Clarification would be greatly appreciated,

TV

> On 22 feb 2008, at 10:24, Roland Perry wrote:
>
>> I would not be surprised to learn that "consumption in the ARIN  
>> region" includes all the legacy assignments.
>
> By definition, no new legacy assignments are given out.  :-)
>
> So simply looking at recent data will correct for this.
>
>> So the quoted metric may well be true, but as unhelpful as  
>> claiming that "MIT has more address space than the whole of  
>> China" (as some people do from time to time).
>
> Which is complete nonsense.
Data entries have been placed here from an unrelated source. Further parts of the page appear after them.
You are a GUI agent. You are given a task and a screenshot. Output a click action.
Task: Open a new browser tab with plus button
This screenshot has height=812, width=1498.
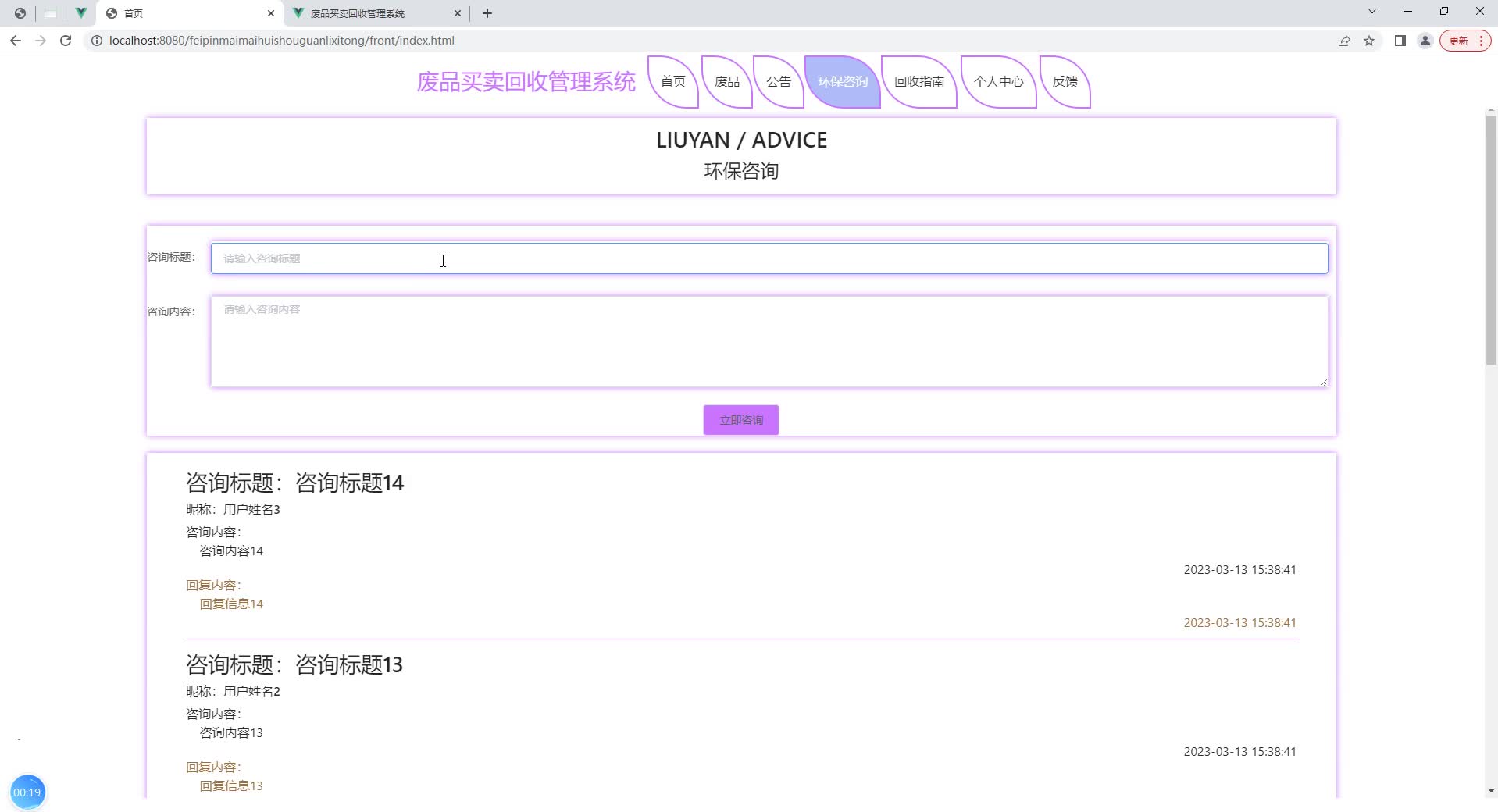[x=487, y=13]
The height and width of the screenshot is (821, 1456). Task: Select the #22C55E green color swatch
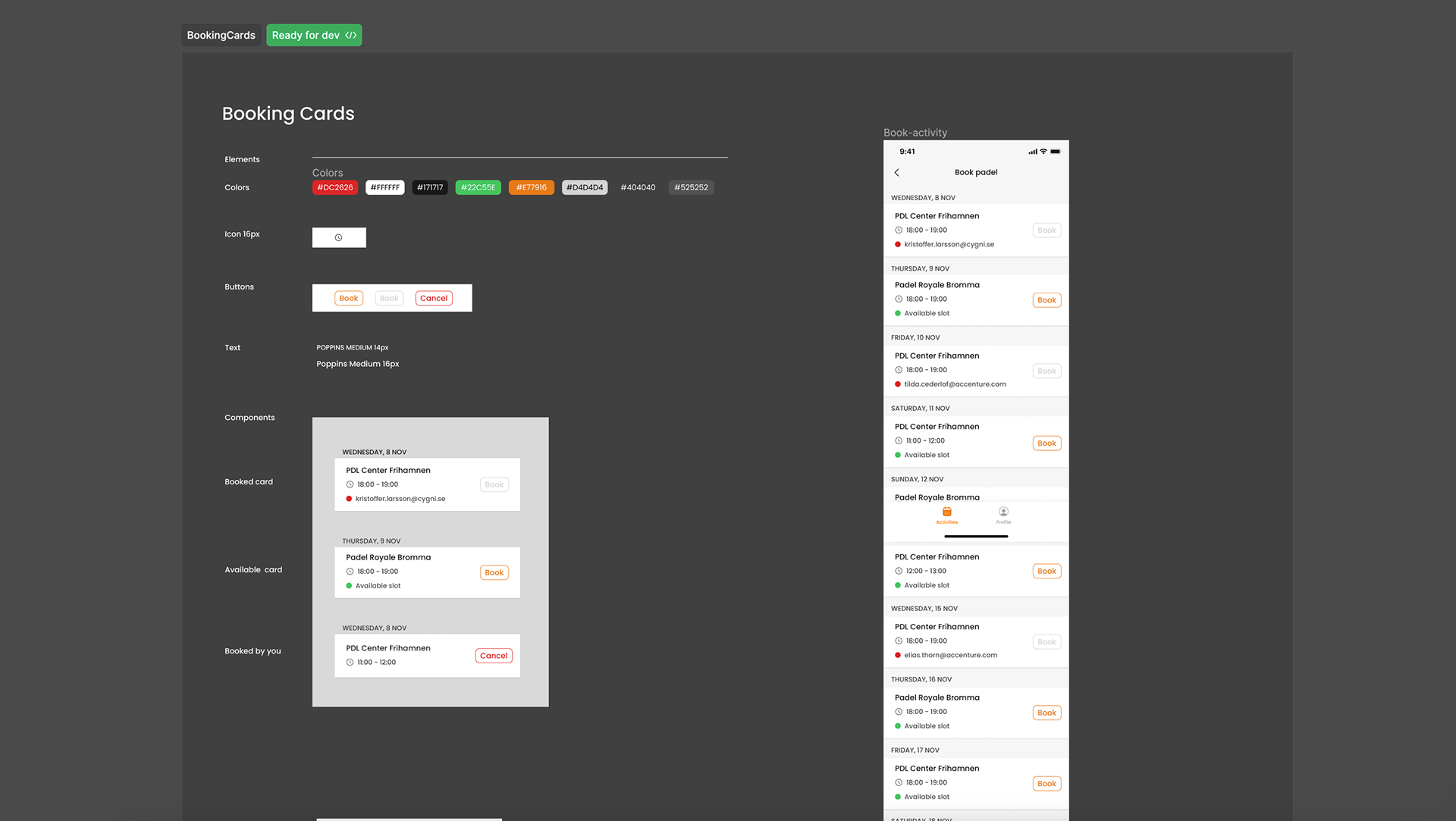coord(478,188)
MIT has 18/8, which is a little under  
> 17 million addresses. I'm assuming that whatever else on top of  
> that they have doesn't amount to a significant number. China is  
> eating up IPv4 address space like it's going out of style (hm...)  
> and they're now the third largest holder with 140 million IPv4  
> addresses, a hair shy of Japan's 142 million and 1/10th of the US's  
> 1411 million.
>
> On 22 feb 2008, at 10:31, Randy Bush wrote:
>
>> dear arin hostfolk.  could we please have the histogram for the  
>> last few years where the Y axis is the amount of allocation and  
>> the X axis is the number of organizations with that total size of  
>> new allocations during the period?  you'll have to bucket alloc  
>> size in some useful way, probably a /16 or shorter or something.
>
> I can't see organizations in ARIN's delegation records, but simply  
> counting delegations and rounding sizes to the closest power of 2  
> results this for 20070101 - now:
>
> +------+-------------+--------+
> | size | delegations | Maddrs |
> +------+-------------+--------+
> |   10 |           2 |   6.82 |
> |   11 |           5 |  11.27 |
> |   12 |           6 |   6.14 |
> |   13 |           6 |   2.96 |
> |   14 |           5 |   1.14 |
> |   15 |          12 |   1.58 |
> |   16 |          24 |   1.53 |
> |   17 |          27 |   0.87 |
> |   18 |          51 |   0.82 |
> |   19 |         110 |   0.90 |
> |   20 |         474 |   1.94 |
> |   21 |         227 |   0.46 |
> |   22 |         415 |   0.42 |
> |   23 |           1 |   0.00 |
> |   24 |          11 |   0.00 |
> +------+-------------+--------+
>
> Totals:
>
> +-------------+--------+
> | delegations | Maddrs |
> +-------------+--------+
> |        1376 |  36.86 |
> +-------------+--------+
>
> I.e., /18 or shorter is 134 delegations (10%) and 33.08 million  
> addresses (90%).
>
> However, ARIN has the unfortunate practice of backdating  
> delegations when people come back for more address space and the  
> new and old blocks can form a bigger block. Below the same numbers  
> but with logic that tries to correct for this, which makes it  
> impossible to easily show the correct numbers of delegations and  
> addresses in one table:
>
> +------+-------------+
> | size | delegations |
> +------+-------------+
> |    8 |           1 |
> |   10 |           4 |
> |   11 |          13 |
> |   12 |          12 |
> |   13 |          12 |
> |   14 |          17 |
> |   15 |          35 |
> |   16 |          38 |
> |   17 |          61 |
> |   18 |          95 |
> |   19 |         222 |
> |   20 |         440 |
> |   21 |         231 |
> |   22 |         425 |
> |   23 |           5 |
> |   24 |          13 |
> +------+-------------+
>
> +------+--------+
> | size | Maddrs |
> +------+--------+
> |    8 |   3.15 |
> |   10 |   7.34 |
> |   11 |  16.58 |
> |   12 |   8.37 |
> |   13 |   2.74 |
> |   14 |   1.39 |
> |   15 |   3.31 |
> |   16 |   0.14 |
> |   17 |   1.12 |
> |   18 |   0.84 |
> |   19 |   1.39 |
> |   20 |   1.27 |
> |   21 |   0.47 |
> |   22 |   0.43 |
> |   23 |   0.00 |
> |   24 |   0.00 |
> +------+--------+
>
> Total delegations: 1624, millions of addresses: 48.55.
>
> /18 or more: 195 (12%), 44.16 (91%).